Business activity was little changed in the region’s service sector, according to the March 2014 survey. After falling sharply last month, the business activity index recovered some of the ground it lost, rising eight points to -2.4, its second consecutive reading below zero. Similarly, the business climate index increased, but remained firmly in negative territory: it rose seven points to -21.8, suggesting that the business climate continued to be viewed as worse than normal.
Employment Little Changed
The employment index fell seven points to 1.7, indicating that employment levels were little changed. The wages index held steady at 36.9, pointing to an increase in wages at a pace similar to that observed in February.
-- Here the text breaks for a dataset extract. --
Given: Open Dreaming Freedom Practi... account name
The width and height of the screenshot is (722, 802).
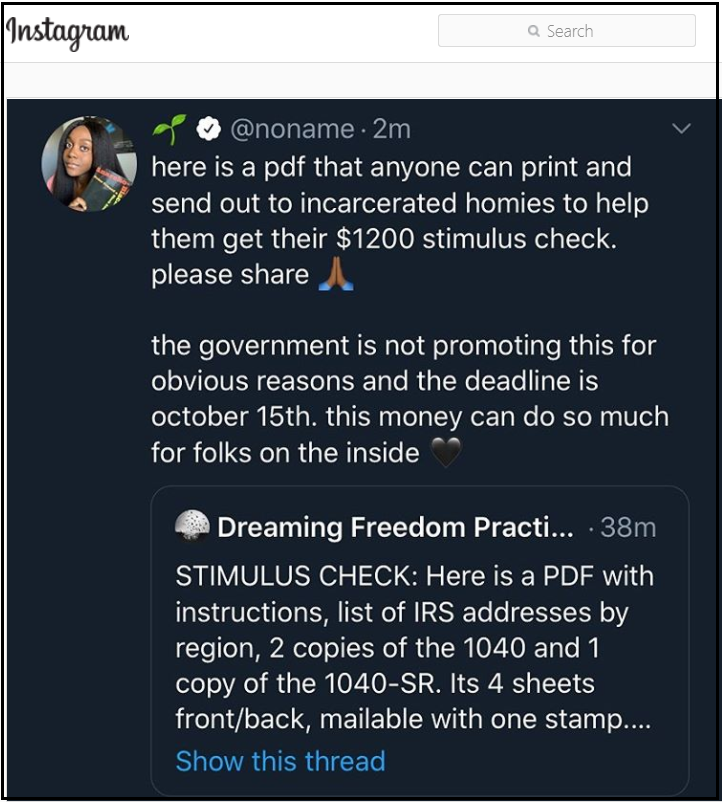Looking at the screenshot, I should tap(395, 527).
The prices paid index rose four points to 55.7, a sign that the pace of increase in input price picked up somewhat. The prices received index inched up to 16.5, suggesting a continued moderate increase in selling prices. The capital spending index held steady at 9.0, indicating a modest increase in capital expenditures.
Outlook Remains Optimistic
Indexes for the six-month outlook continued to convey strong optimism about future conditions. The index for expected business activity rose four points to 45.5, and the index for future business climate also rose four points, reaching 33.1. The index for expected employment climbed thirteen points to 25.0, its highest level in over a year, and the index for future wages increased to 40.8. Expectations of future price increases were more widespread, with the forward-looking prices paid index rising five points to 62.5, its highest level in two years, and the future prices received index increasing five points to 33.6, also a multiyear high. Finally, the index for expected capital spending climbed eleven points to 22.7.
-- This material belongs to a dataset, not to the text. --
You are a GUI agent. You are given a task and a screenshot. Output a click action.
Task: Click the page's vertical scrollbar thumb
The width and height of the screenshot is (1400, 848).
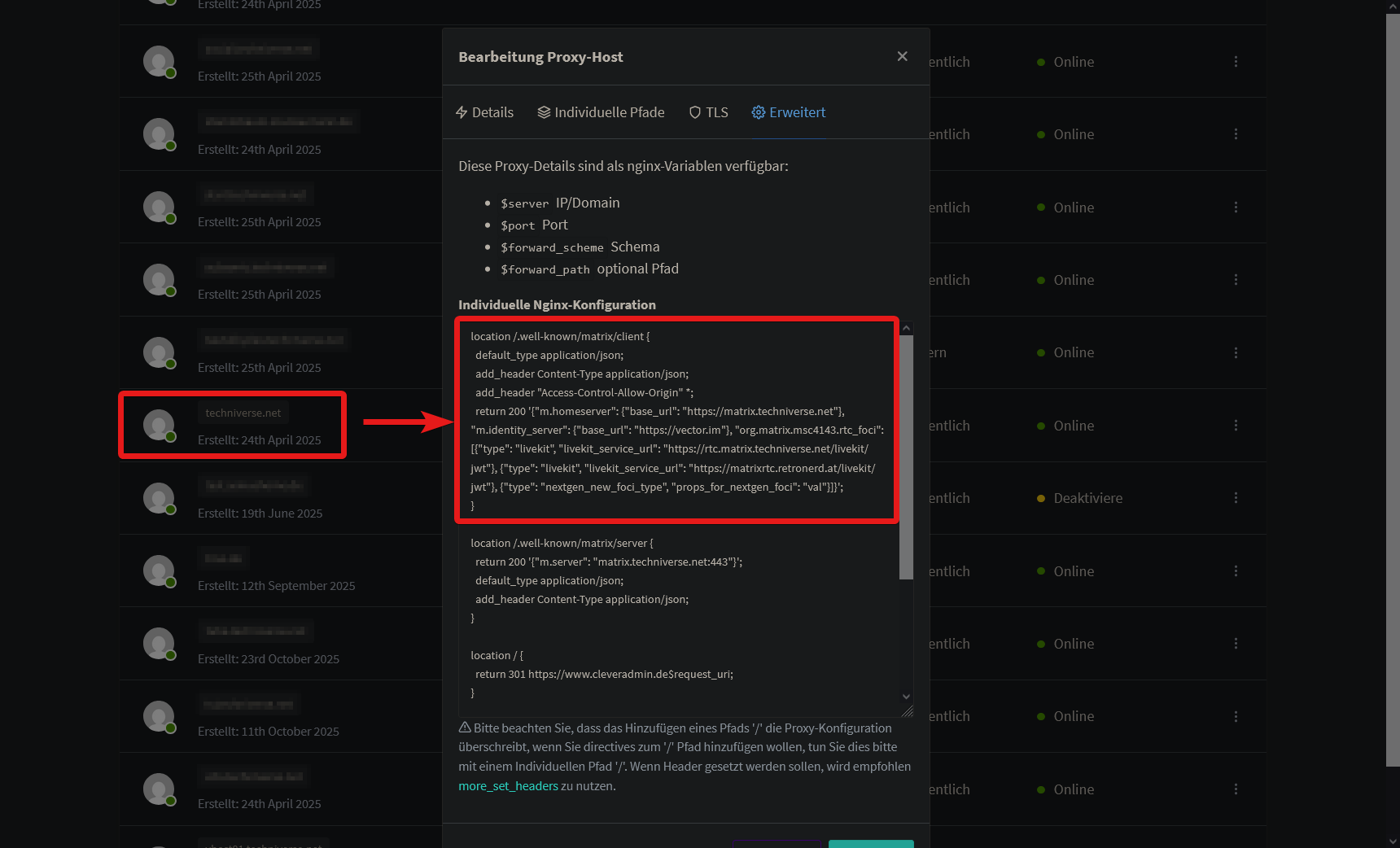[1393, 391]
The Business Leaders Survey is a monthly survey conducted by the Federal Reserve Bank of New York that asks companies across its District – which includes New York State, Northern New Jersey, and Fairfield County, Connecticut – about recent and expected trends in key business indicators. This survey is designed to parallel the Empire State Manufacturing Survey, though it covers a wider geography and the questions are slightly different. Participants from the service sector respond to a questionnaire and report on a variety of indicators' both in terms of recent and expected changes. While January 2014 is the first published report, survey responses date back to September of 2004 and all historical data are available on our website.
The survey is sent on the first business day of each month to the same pool of about 150 business executives, usually the president or CEO, in the region's service sector. In a typical month, about 100 responses are received by around the tenth of the month when the survey closes.
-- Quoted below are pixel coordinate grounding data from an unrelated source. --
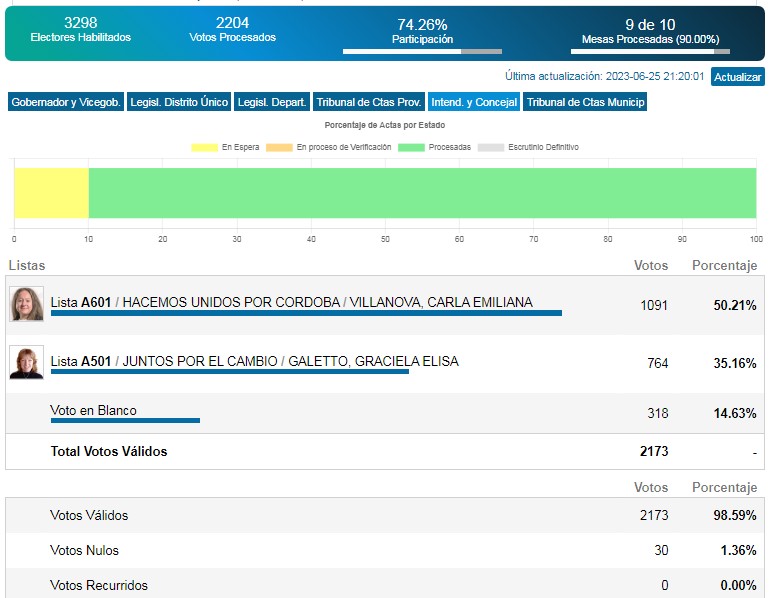The height and width of the screenshot is (598, 774).
Task: Go to Tribunal de Ctas Municip tab
Action: [585, 102]
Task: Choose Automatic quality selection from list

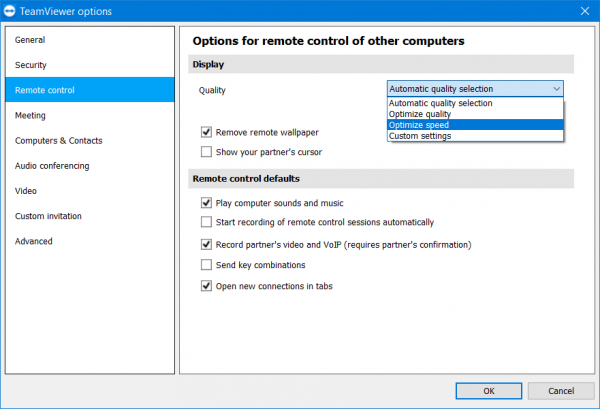Action: (440, 103)
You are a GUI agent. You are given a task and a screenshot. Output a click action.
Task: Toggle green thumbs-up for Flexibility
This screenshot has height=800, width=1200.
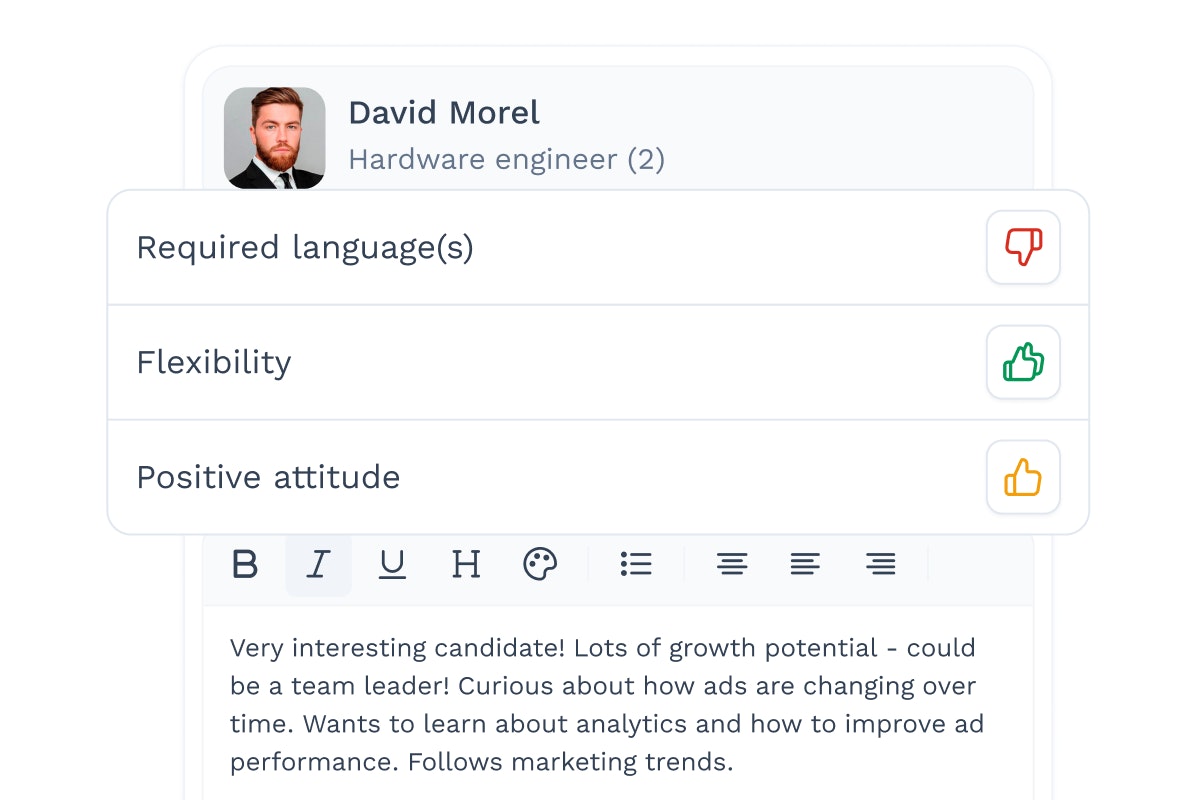(1023, 362)

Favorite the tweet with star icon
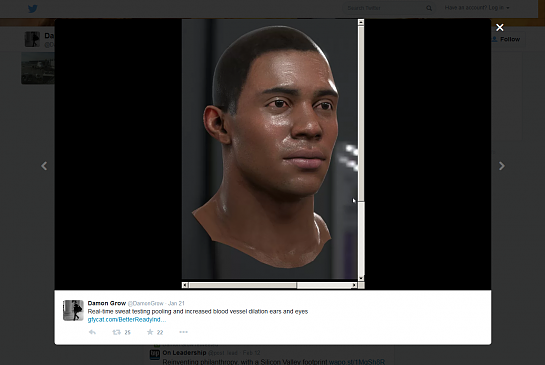150,332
Respondents come from a wide range of industries outside of the manufacturing sector, with the mix of respondents closely resembling the industry structure of the region.
The survey's headline index, general business activity, is a distinct question posed on the survey (as opposed to a composite of responses to other questions). Currently, no indexes are seasonally adjusted since none of the series exhibits stable seasonal patterns from a statistical perspective.